Well, why?… perhaps you prefer not spinning more resources to segmentate the environment or decouple the workloads, but you still need to enforce data security across domains.
Lets look at how to secure an HR container in a shared Azure Synapse Analytics workspace that serves mixed workloads by using only RBAC permissions at the storage, and at container level.
It’s recommended to use a separate storage account. I will explain and demo why.
DISCLAIMER: This is provided for illustration purposes only, “as is” without warranty of any kind, either expressed or implied, and its not intended to be used in a production environment. This does not validate a secure implementation on behalf of Microsoft or myself. You assume the risks if you implement it.
- dev1 member of Finance only
- dev2 member of Finance only
- hrdev3 member of HR only
- hrdev4 member of HR only
- hiram (global admin)
Synapse workspace: (permissions applied via the studio Access Controls)
Granted both AAD groups Synapse Administrators via the Studio > Manage > Access control. Note, this should be refined due to Linked Services and Pipelines mixed workloads concern, but for now I am just testing the Storage Container access.
- lakehiram (Primary ADLS gen2) – added Storage Blob Data Contributor role assignment to AAD group HR only.

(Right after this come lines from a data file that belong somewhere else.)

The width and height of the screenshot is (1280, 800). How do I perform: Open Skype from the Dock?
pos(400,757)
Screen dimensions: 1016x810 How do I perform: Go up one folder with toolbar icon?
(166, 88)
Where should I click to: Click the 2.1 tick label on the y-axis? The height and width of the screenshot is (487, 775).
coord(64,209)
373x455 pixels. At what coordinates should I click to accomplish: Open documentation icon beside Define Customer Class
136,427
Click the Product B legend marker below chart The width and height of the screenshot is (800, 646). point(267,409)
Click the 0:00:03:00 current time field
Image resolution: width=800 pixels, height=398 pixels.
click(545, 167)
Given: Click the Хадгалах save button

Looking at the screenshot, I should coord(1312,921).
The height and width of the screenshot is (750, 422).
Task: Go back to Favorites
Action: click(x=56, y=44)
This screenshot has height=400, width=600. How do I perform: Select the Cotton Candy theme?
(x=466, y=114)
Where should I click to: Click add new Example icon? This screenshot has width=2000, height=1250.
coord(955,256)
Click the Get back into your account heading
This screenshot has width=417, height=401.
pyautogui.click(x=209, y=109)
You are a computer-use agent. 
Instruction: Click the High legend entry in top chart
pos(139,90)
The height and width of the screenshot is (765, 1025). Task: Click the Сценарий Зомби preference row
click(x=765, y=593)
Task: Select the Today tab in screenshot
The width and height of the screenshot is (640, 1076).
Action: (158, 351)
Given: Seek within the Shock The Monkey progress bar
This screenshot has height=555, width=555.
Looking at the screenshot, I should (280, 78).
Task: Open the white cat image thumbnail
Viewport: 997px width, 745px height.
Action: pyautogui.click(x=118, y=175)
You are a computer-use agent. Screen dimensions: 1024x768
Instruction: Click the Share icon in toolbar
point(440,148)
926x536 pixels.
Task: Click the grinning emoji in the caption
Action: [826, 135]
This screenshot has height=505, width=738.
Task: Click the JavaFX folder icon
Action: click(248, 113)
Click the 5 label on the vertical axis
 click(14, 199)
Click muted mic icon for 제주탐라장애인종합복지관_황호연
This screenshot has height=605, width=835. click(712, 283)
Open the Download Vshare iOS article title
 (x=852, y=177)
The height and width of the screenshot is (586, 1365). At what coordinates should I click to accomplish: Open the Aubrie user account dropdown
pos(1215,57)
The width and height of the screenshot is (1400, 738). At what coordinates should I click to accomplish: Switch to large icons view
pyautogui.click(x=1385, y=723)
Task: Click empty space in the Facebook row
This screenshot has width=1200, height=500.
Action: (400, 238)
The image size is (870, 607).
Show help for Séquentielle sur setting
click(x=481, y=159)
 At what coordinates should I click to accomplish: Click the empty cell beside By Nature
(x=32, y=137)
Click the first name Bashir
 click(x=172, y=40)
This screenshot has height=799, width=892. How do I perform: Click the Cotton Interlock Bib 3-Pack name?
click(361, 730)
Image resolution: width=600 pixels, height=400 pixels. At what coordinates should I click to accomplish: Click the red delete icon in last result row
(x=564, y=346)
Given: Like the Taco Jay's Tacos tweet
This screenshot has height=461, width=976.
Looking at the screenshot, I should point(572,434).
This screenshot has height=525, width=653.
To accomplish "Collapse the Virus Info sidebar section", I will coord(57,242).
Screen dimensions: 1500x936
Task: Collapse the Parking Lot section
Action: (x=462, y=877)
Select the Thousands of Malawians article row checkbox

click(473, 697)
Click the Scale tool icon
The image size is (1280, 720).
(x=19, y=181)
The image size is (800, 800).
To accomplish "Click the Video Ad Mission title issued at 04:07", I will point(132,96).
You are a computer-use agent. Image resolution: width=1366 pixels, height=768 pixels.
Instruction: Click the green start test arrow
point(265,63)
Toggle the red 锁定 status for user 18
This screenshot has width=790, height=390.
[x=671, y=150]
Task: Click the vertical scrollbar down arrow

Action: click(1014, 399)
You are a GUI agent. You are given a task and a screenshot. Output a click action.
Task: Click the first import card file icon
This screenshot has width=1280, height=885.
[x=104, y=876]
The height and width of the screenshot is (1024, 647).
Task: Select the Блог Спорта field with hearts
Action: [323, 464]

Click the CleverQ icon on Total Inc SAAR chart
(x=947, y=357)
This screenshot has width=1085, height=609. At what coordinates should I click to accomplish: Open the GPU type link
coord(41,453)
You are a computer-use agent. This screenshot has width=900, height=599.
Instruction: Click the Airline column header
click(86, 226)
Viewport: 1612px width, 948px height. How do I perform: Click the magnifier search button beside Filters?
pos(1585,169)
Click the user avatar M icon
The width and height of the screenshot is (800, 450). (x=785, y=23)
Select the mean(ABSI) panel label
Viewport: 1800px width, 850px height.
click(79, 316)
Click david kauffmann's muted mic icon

Containers of Primary ADLS gen2 Storage Account: (permissions assigned via IAM – RBAC per container)
- lakehiram container (primary FS) – granted Finance access control (IAM) role assignment Storage Blob Data Contributor, HR group inherits from Storage level.
- hrdata container – HR group inherits from storage level.
In general, permissions can take at least 5 minutes to apply and in some cases I had to sign-out of & sign-in to the workspace studio by manually specifying the workspace name in a private browser session. The AAD users above do not have access to traverse the Azure subscription resources.
As Admin – Hiram.
As HR devs – able to query HRdata and explore.
As Finance devs – cannot query HRdata container content, but cannot access primary storage account either.
Unable to browse other containers, including primary FS – This is a problem due to role access assigned.
Granting Storage Blob Data roles at the storage account level would leak access to HRdata container due to inheritance which cannot be removed at the child container. Therefore, a sperate storage account to host the HRdata container is recommended.
Finance devs are able to still query Primary FS lakehiram but unable to explore it.
This hinders Azure Synapse Analytics workloads.